▶ DIRECTIONS FOR THIS TASK
Write out the records that follow with every word intact.

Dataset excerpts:

__________________________________________________

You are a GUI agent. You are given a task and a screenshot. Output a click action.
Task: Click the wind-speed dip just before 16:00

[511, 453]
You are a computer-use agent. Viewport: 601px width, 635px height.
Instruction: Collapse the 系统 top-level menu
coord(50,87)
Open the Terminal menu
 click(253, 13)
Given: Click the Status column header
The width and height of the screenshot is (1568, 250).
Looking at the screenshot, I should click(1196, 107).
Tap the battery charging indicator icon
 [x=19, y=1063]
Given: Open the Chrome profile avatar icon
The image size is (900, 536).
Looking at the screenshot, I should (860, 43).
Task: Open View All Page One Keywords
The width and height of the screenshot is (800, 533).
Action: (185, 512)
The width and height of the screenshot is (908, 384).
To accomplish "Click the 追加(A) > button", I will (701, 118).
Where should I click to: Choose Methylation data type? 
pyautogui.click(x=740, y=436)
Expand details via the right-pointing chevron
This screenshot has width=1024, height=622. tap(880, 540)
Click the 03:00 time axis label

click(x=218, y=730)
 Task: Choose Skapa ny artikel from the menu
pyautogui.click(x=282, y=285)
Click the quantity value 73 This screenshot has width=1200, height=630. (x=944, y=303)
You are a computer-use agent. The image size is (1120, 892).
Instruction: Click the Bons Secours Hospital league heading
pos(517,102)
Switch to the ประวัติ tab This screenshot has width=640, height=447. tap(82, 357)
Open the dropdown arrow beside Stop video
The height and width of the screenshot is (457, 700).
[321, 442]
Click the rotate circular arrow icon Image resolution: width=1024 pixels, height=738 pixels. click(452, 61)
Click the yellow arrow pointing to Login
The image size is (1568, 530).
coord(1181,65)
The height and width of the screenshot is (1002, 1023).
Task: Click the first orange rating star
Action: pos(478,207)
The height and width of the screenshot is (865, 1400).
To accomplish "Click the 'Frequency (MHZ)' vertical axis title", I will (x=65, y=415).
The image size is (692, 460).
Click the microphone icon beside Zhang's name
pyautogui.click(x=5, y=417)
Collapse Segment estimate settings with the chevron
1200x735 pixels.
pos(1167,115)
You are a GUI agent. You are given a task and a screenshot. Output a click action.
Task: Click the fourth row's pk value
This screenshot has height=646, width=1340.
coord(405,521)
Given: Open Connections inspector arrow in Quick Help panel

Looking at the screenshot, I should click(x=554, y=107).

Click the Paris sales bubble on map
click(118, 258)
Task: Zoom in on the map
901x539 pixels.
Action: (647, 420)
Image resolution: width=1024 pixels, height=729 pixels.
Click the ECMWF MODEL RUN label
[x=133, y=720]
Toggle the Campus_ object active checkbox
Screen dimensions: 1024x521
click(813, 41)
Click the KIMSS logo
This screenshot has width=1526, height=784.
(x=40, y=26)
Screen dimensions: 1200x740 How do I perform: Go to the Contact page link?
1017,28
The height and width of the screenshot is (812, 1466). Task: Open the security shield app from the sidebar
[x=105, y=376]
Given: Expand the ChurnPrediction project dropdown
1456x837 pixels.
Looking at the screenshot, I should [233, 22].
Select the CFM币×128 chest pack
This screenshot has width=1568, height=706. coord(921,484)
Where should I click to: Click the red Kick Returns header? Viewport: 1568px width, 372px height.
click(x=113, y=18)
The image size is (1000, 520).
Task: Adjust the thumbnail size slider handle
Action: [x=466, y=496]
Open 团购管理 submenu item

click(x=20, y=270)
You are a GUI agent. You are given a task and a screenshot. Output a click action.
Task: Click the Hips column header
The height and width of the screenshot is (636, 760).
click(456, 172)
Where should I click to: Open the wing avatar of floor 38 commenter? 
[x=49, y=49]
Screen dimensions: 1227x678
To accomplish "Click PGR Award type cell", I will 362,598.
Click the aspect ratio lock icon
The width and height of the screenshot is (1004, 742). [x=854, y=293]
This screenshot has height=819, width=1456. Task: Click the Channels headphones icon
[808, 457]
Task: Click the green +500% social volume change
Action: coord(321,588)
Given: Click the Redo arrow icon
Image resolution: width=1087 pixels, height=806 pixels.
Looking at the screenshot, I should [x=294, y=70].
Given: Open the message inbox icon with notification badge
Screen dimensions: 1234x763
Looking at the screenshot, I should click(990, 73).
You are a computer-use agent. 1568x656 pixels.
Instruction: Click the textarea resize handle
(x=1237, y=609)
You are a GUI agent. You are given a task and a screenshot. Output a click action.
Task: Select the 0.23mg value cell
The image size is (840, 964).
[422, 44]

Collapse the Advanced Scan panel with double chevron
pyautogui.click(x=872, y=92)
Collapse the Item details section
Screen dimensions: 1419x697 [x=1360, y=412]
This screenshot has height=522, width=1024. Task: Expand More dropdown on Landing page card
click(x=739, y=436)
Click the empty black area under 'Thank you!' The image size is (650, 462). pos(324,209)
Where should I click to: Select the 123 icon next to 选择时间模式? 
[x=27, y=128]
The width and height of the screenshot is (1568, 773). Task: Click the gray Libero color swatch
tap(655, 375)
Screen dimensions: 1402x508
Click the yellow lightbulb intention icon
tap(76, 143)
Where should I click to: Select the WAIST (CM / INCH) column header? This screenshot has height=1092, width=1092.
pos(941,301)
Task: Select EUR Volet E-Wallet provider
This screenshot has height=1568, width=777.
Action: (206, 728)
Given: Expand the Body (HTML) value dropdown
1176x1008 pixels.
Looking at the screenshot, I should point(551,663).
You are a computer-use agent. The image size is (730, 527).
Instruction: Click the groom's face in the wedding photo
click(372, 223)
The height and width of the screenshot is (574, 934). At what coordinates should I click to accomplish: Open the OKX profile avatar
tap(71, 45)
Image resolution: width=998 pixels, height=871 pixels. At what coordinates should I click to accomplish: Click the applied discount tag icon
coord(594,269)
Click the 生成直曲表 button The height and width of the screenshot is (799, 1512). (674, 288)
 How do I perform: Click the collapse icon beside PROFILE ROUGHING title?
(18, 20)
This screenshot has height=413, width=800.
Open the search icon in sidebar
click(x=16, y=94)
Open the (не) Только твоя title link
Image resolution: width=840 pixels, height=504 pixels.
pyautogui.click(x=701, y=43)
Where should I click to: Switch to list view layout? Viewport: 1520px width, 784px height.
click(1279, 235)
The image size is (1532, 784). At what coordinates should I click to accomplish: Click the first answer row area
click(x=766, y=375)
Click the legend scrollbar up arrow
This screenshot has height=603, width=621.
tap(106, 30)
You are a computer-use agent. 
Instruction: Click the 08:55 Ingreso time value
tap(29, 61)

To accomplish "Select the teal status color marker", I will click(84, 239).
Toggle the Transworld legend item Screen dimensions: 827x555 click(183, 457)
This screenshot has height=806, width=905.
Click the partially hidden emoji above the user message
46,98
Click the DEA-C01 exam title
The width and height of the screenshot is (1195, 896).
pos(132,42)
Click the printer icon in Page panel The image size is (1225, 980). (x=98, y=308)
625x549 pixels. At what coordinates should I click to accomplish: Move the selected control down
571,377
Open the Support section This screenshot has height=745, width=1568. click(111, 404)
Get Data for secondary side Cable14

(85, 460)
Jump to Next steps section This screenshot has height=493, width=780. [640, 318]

__________________________________________________

▶ ANSWER TO THIS TASK
You are a GUI agent. You are given a task and a screenshot. Output a click action.
Task: Click the wind-speed dip just before 16:00

[511, 453]
You are a computer-use agent. Viewport: 601px width, 635px height.
Instruction: Collapse the 系统 top-level menu
coord(50,87)
Open the Terminal menu
 click(253, 13)
Given: Click the Status column header
The width and height of the screenshot is (1568, 250).
Looking at the screenshot, I should click(1196, 107).
Tap the battery charging indicator icon
 [x=19, y=1063]
Given: Open the Chrome profile avatar icon
The image size is (900, 536).
Looking at the screenshot, I should (860, 43).
Task: Open View All Page One Keywords
The width and height of the screenshot is (800, 533).
Action: (185, 512)
The width and height of the screenshot is (908, 384).
To accomplish "Click the 追加(A) > button", I will (701, 118).
Where should I click to: Choose Methylation data type? 
pyautogui.click(x=740, y=436)
Expand details via the right-pointing chevron
This screenshot has width=1024, height=622. tap(880, 540)
Click the 03:00 time axis label

click(x=218, y=730)
 Task: Choose Skapa ny artikel from the menu
pyautogui.click(x=282, y=285)
Click the quantity value 73 This screenshot has width=1200, height=630. (x=944, y=303)
You are a computer-use agent. The image size is (1120, 892).
Instruction: Click the Bons Secours Hospital league heading
pos(517,102)
Switch to the ประวัติ tab This screenshot has width=640, height=447. tap(82, 357)
Open the dropdown arrow beside Stop video
The height and width of the screenshot is (457, 700).
[321, 442]
Click the rotate circular arrow icon Image resolution: width=1024 pixels, height=738 pixels. click(452, 61)
Click the yellow arrow pointing to Login
The image size is (1568, 530).
coord(1181,65)
The height and width of the screenshot is (1002, 1023).
Task: Click the first orange rating star
Action: pos(478,207)
The height and width of the screenshot is (865, 1400).
To accomplish "Click the 'Frequency (MHZ)' vertical axis title", I will (x=65, y=415).
The image size is (692, 460).
Click the microphone icon beside Zhang's name
pyautogui.click(x=5, y=417)
Collapse Segment estimate settings with the chevron
1200x735 pixels.
pos(1167,115)
You are a GUI agent. You are given a task and a screenshot. Output a click action.
Task: Click the fourth row's pk value
This screenshot has height=646, width=1340.
coord(405,521)
Given: Open Connections inspector arrow in Quick Help panel

Looking at the screenshot, I should click(x=554, y=107).

Click the Paris sales bubble on map
click(118, 258)
Task: Zoom in on the map
901x539 pixels.
Action: (647, 420)
Image resolution: width=1024 pixels, height=729 pixels.
Click the ECMWF MODEL RUN label
[x=133, y=720]
Toggle the Campus_ object active checkbox
Screen dimensions: 1024x521
click(813, 41)
Click the KIMSS logo
This screenshot has width=1526, height=784.
(x=40, y=26)
Screen dimensions: 1200x740 How do I perform: Go to the Contact page link?
1017,28
The height and width of the screenshot is (812, 1466). Task: Open the security shield app from the sidebar
[x=105, y=376]
Given: Expand the ChurnPrediction project dropdown
1456x837 pixels.
Looking at the screenshot, I should [233, 22].
Select the CFM币×128 chest pack
This screenshot has width=1568, height=706. coord(921,484)
Where should I click to: Click the red Kick Returns header? Viewport: 1568px width, 372px height.
click(x=113, y=18)
The image size is (1000, 520).
Task: Adjust the thumbnail size slider handle
Action: [x=466, y=496]
Open 团购管理 submenu item

click(x=20, y=270)
You are a GUI agent. You are given a task and a screenshot. Output a click action.
Task: Click the Hips column header
The height and width of the screenshot is (636, 760).
click(456, 172)
Where should I click to: Open the wing avatar of floor 38 commenter? 
[x=49, y=49]
Screen dimensions: 1227x678
To accomplish "Click PGR Award type cell", I will 362,598.
Click the aspect ratio lock icon
The width and height of the screenshot is (1004, 742). [x=854, y=293]
This screenshot has height=819, width=1456. Task: Click the Channels headphones icon
[808, 457]
Task: Click the green +500% social volume change
Action: coord(321,588)
Given: Click the Redo arrow icon
Image resolution: width=1087 pixels, height=806 pixels.
Looking at the screenshot, I should [x=294, y=70].
Given: Open the message inbox icon with notification badge
Screen dimensions: 1234x763
Looking at the screenshot, I should click(990, 73).
You are a computer-use agent. 1568x656 pixels.
Instruction: Click the textarea resize handle
(x=1237, y=609)
You are a GUI agent. You are given a task and a screenshot. Output a click action.
Task: Select the 0.23mg value cell
The image size is (840, 964).
[422, 44]

Collapse the Advanced Scan panel with double chevron
pyautogui.click(x=872, y=92)
Collapse the Item details section
Screen dimensions: 1419x697 [x=1360, y=412]
This screenshot has height=522, width=1024. Task: Expand More dropdown on Landing page card
click(x=739, y=436)
Click the empty black area under 'Thank you!' The image size is (650, 462). pos(324,209)
Where should I click to: Select the 123 icon next to 选择时间模式? 
[x=27, y=128]
The width and height of the screenshot is (1568, 773). Task: Click the gray Libero color swatch
tap(655, 375)
Screen dimensions: 1402x508
Click the yellow lightbulb intention icon
tap(76, 143)
Where should I click to: Select the WAIST (CM / INCH) column header? This screenshot has height=1092, width=1092.
pos(941,301)
Task: Select EUR Volet E-Wallet provider
This screenshot has height=1568, width=777.
Action: (206, 728)
Given: Expand the Body (HTML) value dropdown
1176x1008 pixels.
Looking at the screenshot, I should point(551,663).
You are a computer-use agent. The image size is (730, 527).
Instruction: Click the groom's face in the wedding photo
click(372, 223)
The height and width of the screenshot is (574, 934). At what coordinates should I click to accomplish: Open the OKX profile avatar
tap(71, 45)
Image resolution: width=998 pixels, height=871 pixels. At what coordinates should I click to accomplish: Click the applied discount tag icon
coord(594,269)
Click the 生成直曲表 button The height and width of the screenshot is (799, 1512). (674, 288)
 How do I perform: Click the collapse icon beside PROFILE ROUGHING title?
(18, 20)
This screenshot has height=413, width=800.
Open the search icon in sidebar
click(x=16, y=94)
Open the (не) Только твоя title link
Image resolution: width=840 pixels, height=504 pixels.
pyautogui.click(x=701, y=43)
Where should I click to: Switch to list view layout? Viewport: 1520px width, 784px height.
click(1279, 235)
The image size is (1532, 784). At what coordinates should I click to accomplish: Click the first answer row area
click(x=766, y=375)
Click the legend scrollbar up arrow
This screenshot has height=603, width=621.
tap(106, 30)
You are a computer-use agent. 
Instruction: Click the 08:55 Ingreso time value
tap(29, 61)

To accomplish "Select the teal status color marker", I will click(84, 239).
Toggle the Transworld legend item Screen dimensions: 827x555 click(183, 457)
This screenshot has height=806, width=905.
Click the partially hidden emoji above the user message
46,98
Click the DEA-C01 exam title
The width and height of the screenshot is (1195, 896).
pos(132,42)
Click the printer icon in Page panel The image size is (1225, 980). (x=98, y=308)
625x549 pixels. At what coordinates should I click to accomplish: Move the selected control down
571,377
Open the Support section This screenshot has height=745, width=1568. click(111, 404)
Get Data for secondary side Cable14

(85, 460)
Jump to Next steps section This screenshot has height=493, width=780. [640, 318]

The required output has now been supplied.